Maeda tried to appease concerns that Goldman and Daiwa SMBC were only interested in short-term profits and were looking to break up Sanyo into sellable parts by explaining that they have promised to remain stable shareholders over the next three years.

Kenichi Kondou, who bought stock over 10 years ago, said he was willing to give the new directors the benefit of the doubt.

''What is in the past is done. It is history,'' said Kondou, 70, who took the morning off work to attend the meeting. ''I hope the new directors coming from the outside can help Sanyo recover and contribute to its growth.'' FIRST STEP Sanyo shares, weighed down in morning trade by investor worries that the issue would not be approved, recovered ground after the announcement and closed unchanged at 285 yen. The benchmark Nikkei average also ended the day flat.

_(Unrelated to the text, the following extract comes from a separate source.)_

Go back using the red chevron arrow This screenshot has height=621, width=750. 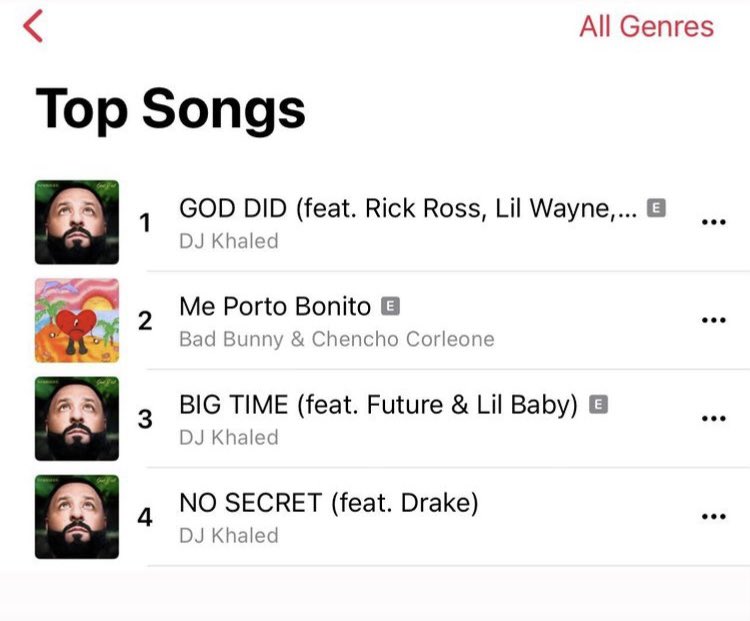(33, 26)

Sanyo's share price has roughly halved in value over the past two years.

Many brokerage analysts remain bearish on Sanyo's stock due to the prospect of dilution and because they are not confident management can come up with a viable solution for its struggling semiconductor, TV and home appliance operations.

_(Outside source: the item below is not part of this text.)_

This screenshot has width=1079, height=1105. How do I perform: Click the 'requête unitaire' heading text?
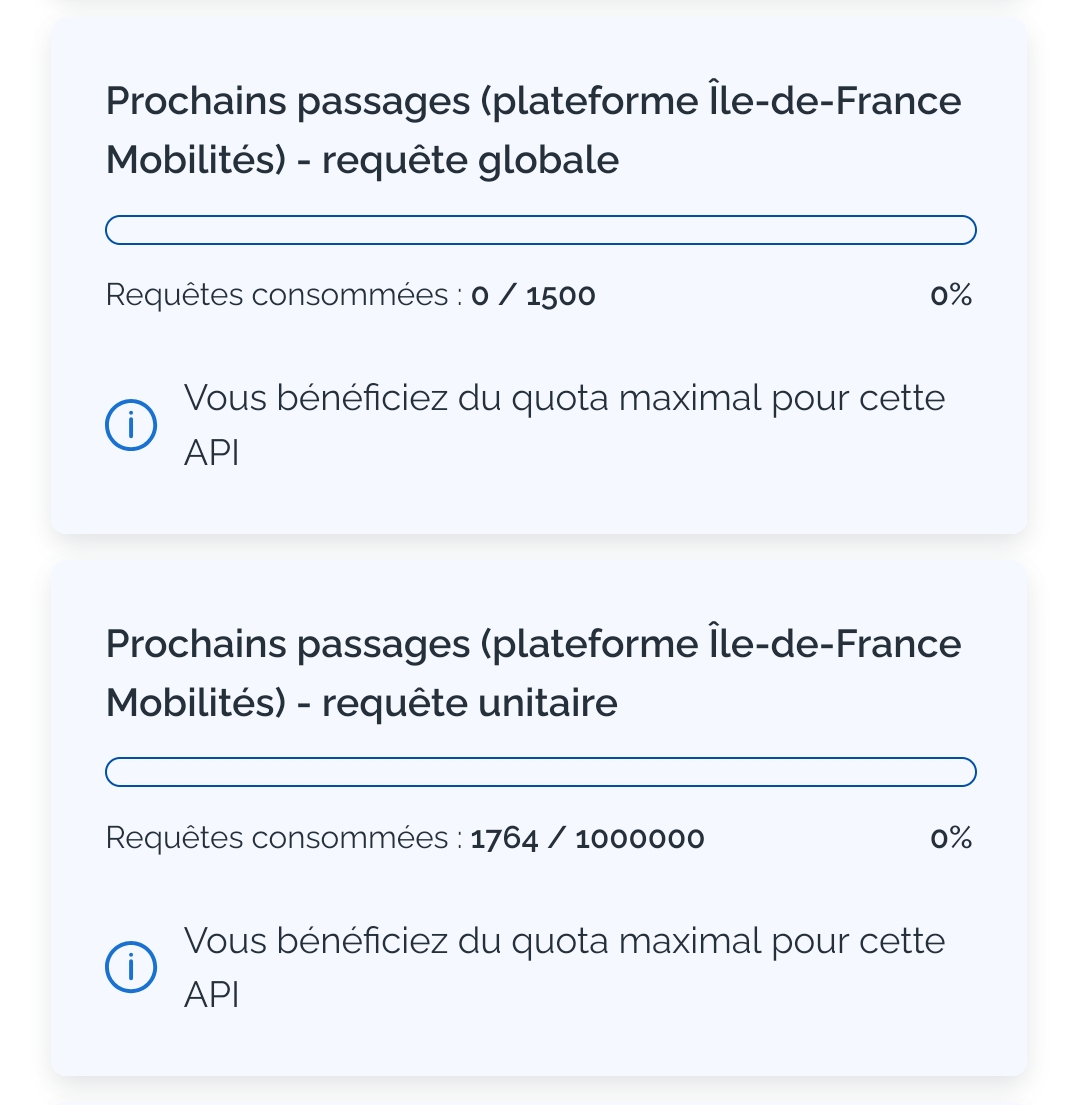pyautogui.click(x=469, y=703)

As an example of progress, Iue told the meeting about Sanyo's recently announced plans to liquidate its organic light-emitting diode display operations. Sanyo had been trying to sell the business but was unable to find a buyer at the right price.

''The share issue is really just a first step, an indispensable step, in the recovery process. The big question now is what is it going to do with the chip, TV and appliance businesses,'' said Mizuho Securities senior analyst Koichi Hariya.

''Nokia partnered with Sanyo in mobile phones because it saw merit in that move, but I wonder if it will be able to form alliances or find buyers for its other businesses, as the value of those assets are not as clear,'' he said.

In addition to boosting its financial health -- Sanyo's shareholder equity ratio was set to hit a relatively low 4 per cent this business year without the issue -- Iue said Sanyo needed money for research and capital investment in its promising areas such as rechargeable batteries and solar cells.

The stock will be issued to the financial institutions at 700 yen per share, with the option of exchanging each preferred share for 10 common shares. If all are converted, the move would more than triple Sanyo's outstanding stock to 6.16 billion shares.

Iue and Maeda emphasised that there were some restrictions on share conversion to limit dilution in the near term. For example, conversion of type-A preferred stock will not be allowed for a year from issue next month.

But several shareholders were dissatisfied with the explanation and grilled Iue and other executives for agreeing to sell the stock on such favourable terms. Some shouted abuse and there was a suggestion that management resign.

Some drew laughs from the audience with their remarks.

''Why don't you issue stock at 70 yen to existing shareholders?'' one complained.